Auditory perception is based on the critical band analysis in the inner ear where a frequency-to-location transformation takes place along the basilar membrane. The power spectra of the received sounds are not represented on a linear frequency scale but on limited frequency bands called critical bands (Steinebach, Petitcolas, Raynal, Dittmann, Fontaine, Seibel, et al., 2001). The auditory system is usually modelled as a bandpass filterbank, consisting of strongly overlapping bandpass filters with bandwidths around 100 Hz for bands with a central frequency below 500 Hz and up to 5000 Hz for bands placed at high frequencies. If the highest frequency is limited to 24000 Hz, 26 critical bands have to be taken into account.

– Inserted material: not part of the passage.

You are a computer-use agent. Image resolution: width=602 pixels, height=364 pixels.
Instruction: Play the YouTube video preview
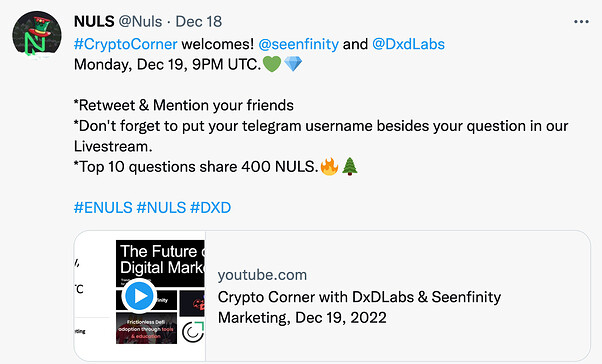[x=139, y=296]
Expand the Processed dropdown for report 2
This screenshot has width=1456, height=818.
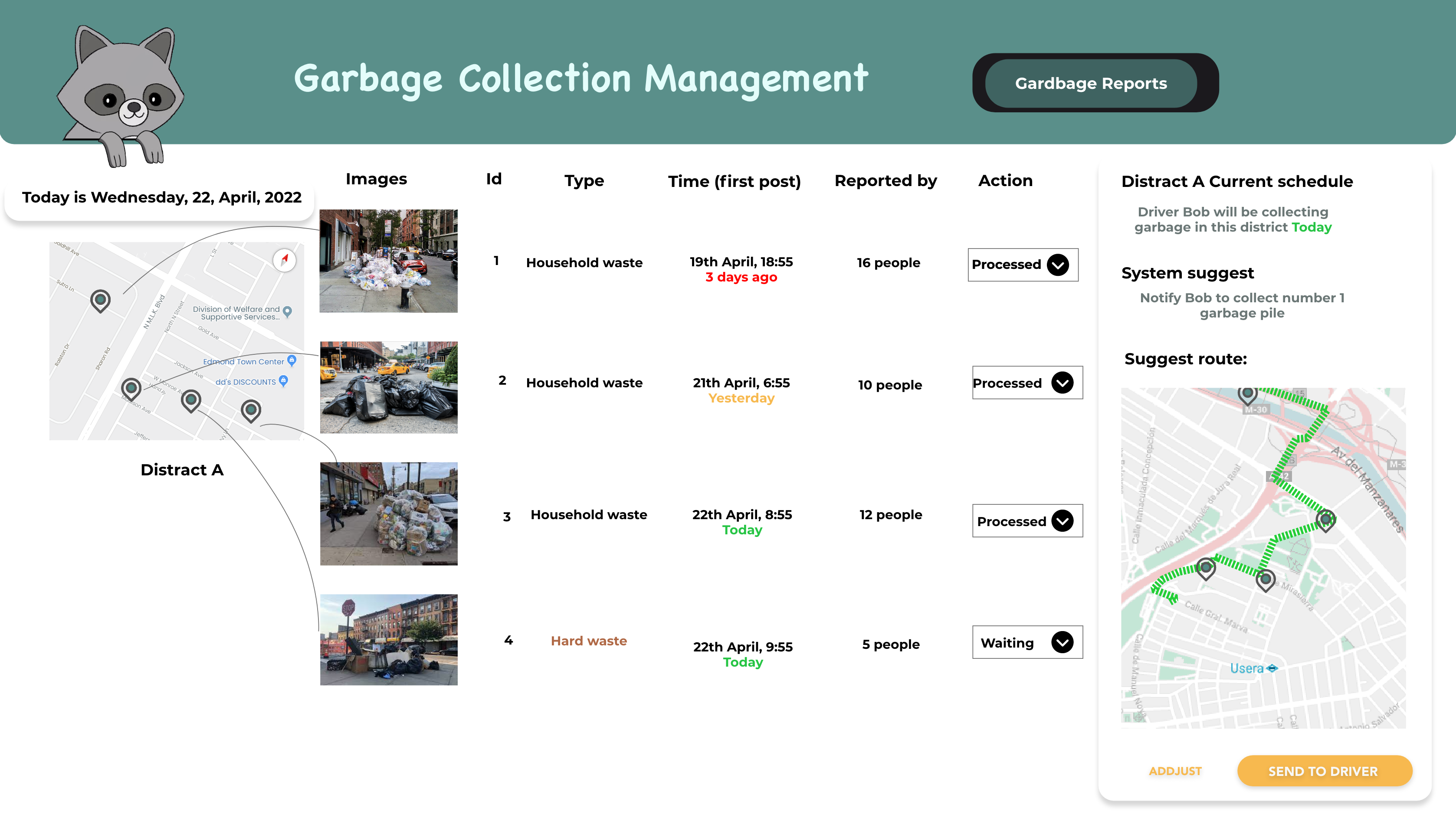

Two properties of the HAS dominantly used in watermarking algorithms are frequency (simultaneous) masking and temporal masking (Steinebach et al., 2001). The concept using the perceptual holes of the HAS is taken from wideband audio coding (e.g., MPEG Compression 1, Layer 3, usually called MP3) (Noll, 1993). In the compression algorithms, the holes are used in order to decrease the amount of the bits needed to encode audio signal, without causing a perceptual distortion to the coded audio. On the other hand, in the information hiding scenarios, masking properties are used to embed additional bits into an existing bit stream, again without generating audible noise in the audio sequence used for data hiding.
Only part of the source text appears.